Алхимик задумчиво пригладил бороду.

– Попробуй расспросить их самих. Начни с Инанны. Она любознательней… эвристичней остальных.

* * *

Спустя два часа де Вега высасывает из черного термопакета суп-пюре. В кают-компании Первого кольца кроме него – только занятая какими-то мелкими проверками Инанна. Сублимированная еда, «вернувшаяся в себя» добавлением горячей воды, на удивление вкусна – Феликс ждал чего-то пресного и пластикового, но, не считая странного способа потребления, она ничем не отличается от обычной.

– Вы можете проводить меня в душевую? – спрашивает он созданную, отправляя пакет в мусоросборник.

Та поднимает на него взгляд. Глаза у нее бледно-аметистового цвета, удивительно широкие и совершенно искусственные. Мягкий пластик, покрывающий лицо, не сплошной – по линии подбородка и вдоль шеи проходят разрезы, сквозь которые видна сложная вязь искусственных мышц.

– Конечно, – живые искры энергий скользят по многочисленным трассам внутри ее тела, притягивая взгляд утонченной отлаженностью процесса. Феликс не настолько искушен в мистериях Жизни, чтобы сравнивать сложность этого искусственного тела с собственным. Но на взгляд профана, они воспринимаются… сопоставимо. С тем только отличием, что в Инанне Жизни, как таковой, нет.

– Как часто консулы едят вместе? – спрашивает он, когда они выбираются из кают-компании в смежный отсек, загруженный так, что свободен только узкий проем посредине.
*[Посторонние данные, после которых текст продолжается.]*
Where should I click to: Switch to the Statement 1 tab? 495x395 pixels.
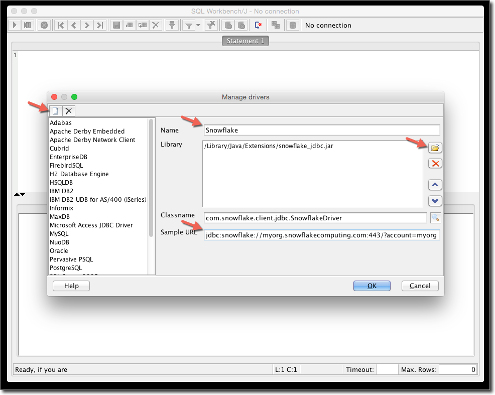coord(245,41)
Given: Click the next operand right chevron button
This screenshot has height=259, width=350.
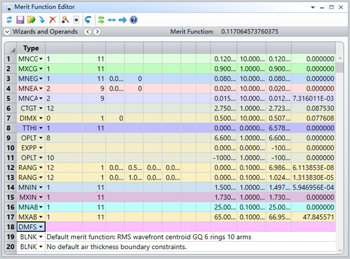Looking at the screenshot, I should pos(97,32).
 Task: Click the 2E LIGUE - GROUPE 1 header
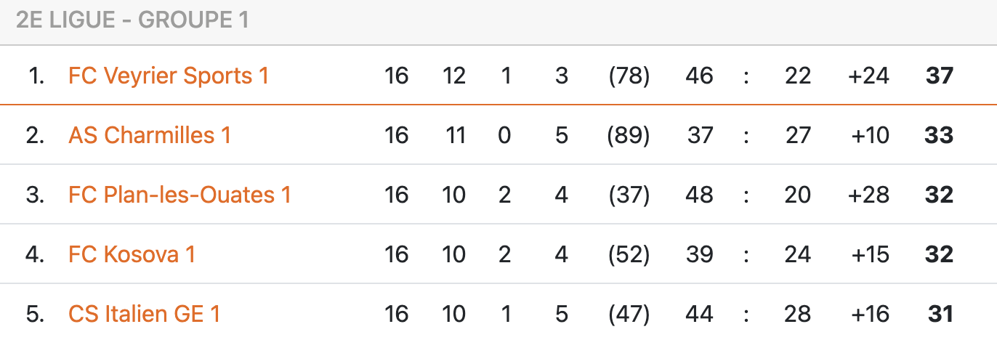pyautogui.click(x=132, y=20)
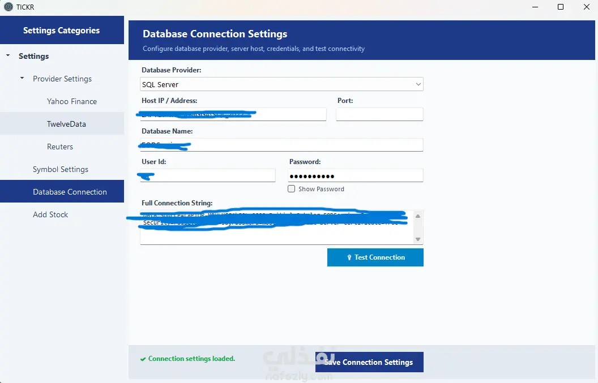This screenshot has width=598, height=383.
Task: Click the scroll-up arrow in connection string box
Action: click(x=418, y=216)
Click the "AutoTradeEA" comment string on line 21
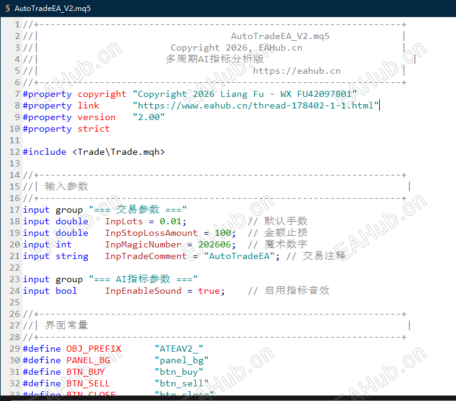The image size is (456, 401). [240, 256]
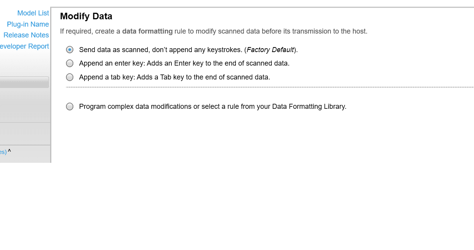The height and width of the screenshot is (250, 474).
Task: Click the bold 'data formatting' text
Action: point(147,31)
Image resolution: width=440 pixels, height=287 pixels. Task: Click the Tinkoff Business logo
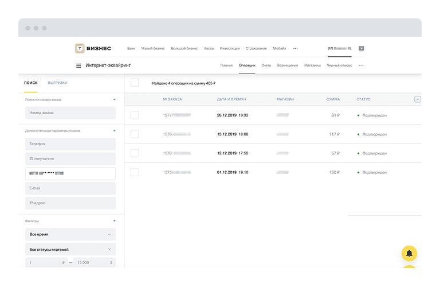pyautogui.click(x=93, y=49)
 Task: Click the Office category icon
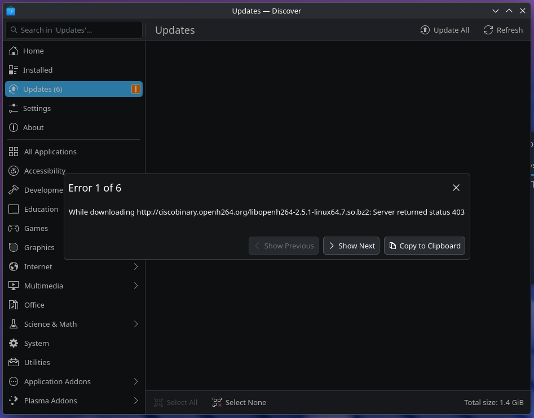[14, 305]
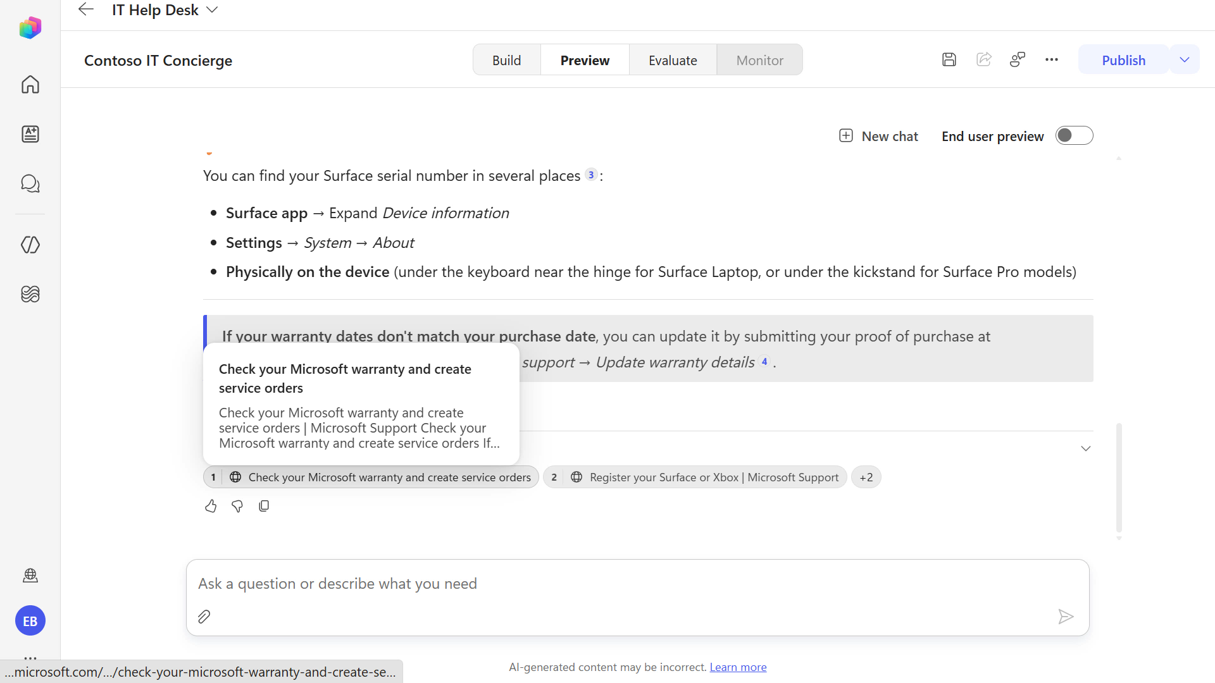Click the paperclip attach file icon
The height and width of the screenshot is (683, 1215).
tap(204, 617)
– Работа консулов не всегда поддается планированию, – в голосе звучит намек на… сочувствие? – Вдобавок, они легко увлекаются ей. Иногда, двое или трое собираются вместе – но не часто.

– Не часто?

Инанна оборачивается к нему, с грациозностью опытного астронавта перевернувшись перпендикулярно его оси:

– Вы ожидали, что я сообщу вам точный график таких встреч за последние пару недель? – спрашивает она, и бесцветные губы неуклюже-дискретно складываются в улыбку. – Тогда вам надо спросить Утту.
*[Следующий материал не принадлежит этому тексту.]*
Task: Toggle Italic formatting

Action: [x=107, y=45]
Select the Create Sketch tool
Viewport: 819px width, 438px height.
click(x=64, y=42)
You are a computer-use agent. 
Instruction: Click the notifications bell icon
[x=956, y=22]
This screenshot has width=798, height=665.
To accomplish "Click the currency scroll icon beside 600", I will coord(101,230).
С удивлением де Вега чувствует, что краснеет.

– Мне нужно было понять, как вы… воспринимаете нас, – вынужденная запинка смущает его еще больше. – Прежде чем спрашивать дальше.
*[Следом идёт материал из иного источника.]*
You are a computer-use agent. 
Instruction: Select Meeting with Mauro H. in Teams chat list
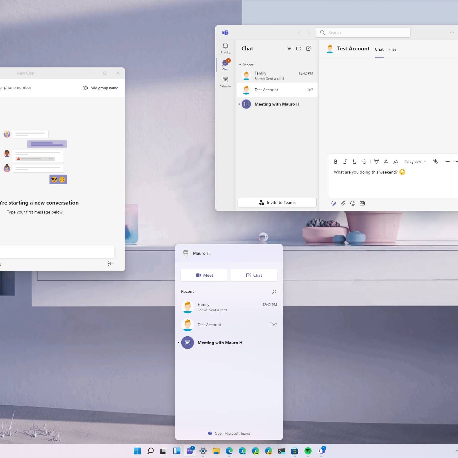click(x=277, y=104)
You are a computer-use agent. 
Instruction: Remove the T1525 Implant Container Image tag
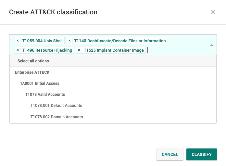pos(79,50)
– Мы пришли, – Инанна влетает в небольшой отсек. Здесь несколько ниш с ширмами вместо дверей. Она снимает со стены пакет с туалетными принадлежностями. – Купание в невесомости требует привычки. Если хотите, я могу вам помочь – а вы в процессе сможете задавать свои вопросы.

– Я… проходил подготовку, – Вега испытывает смутное подозрение, что созданная над ним поиздевается. – Инанна, скажите, что вы думаете о пропаже консула Марло?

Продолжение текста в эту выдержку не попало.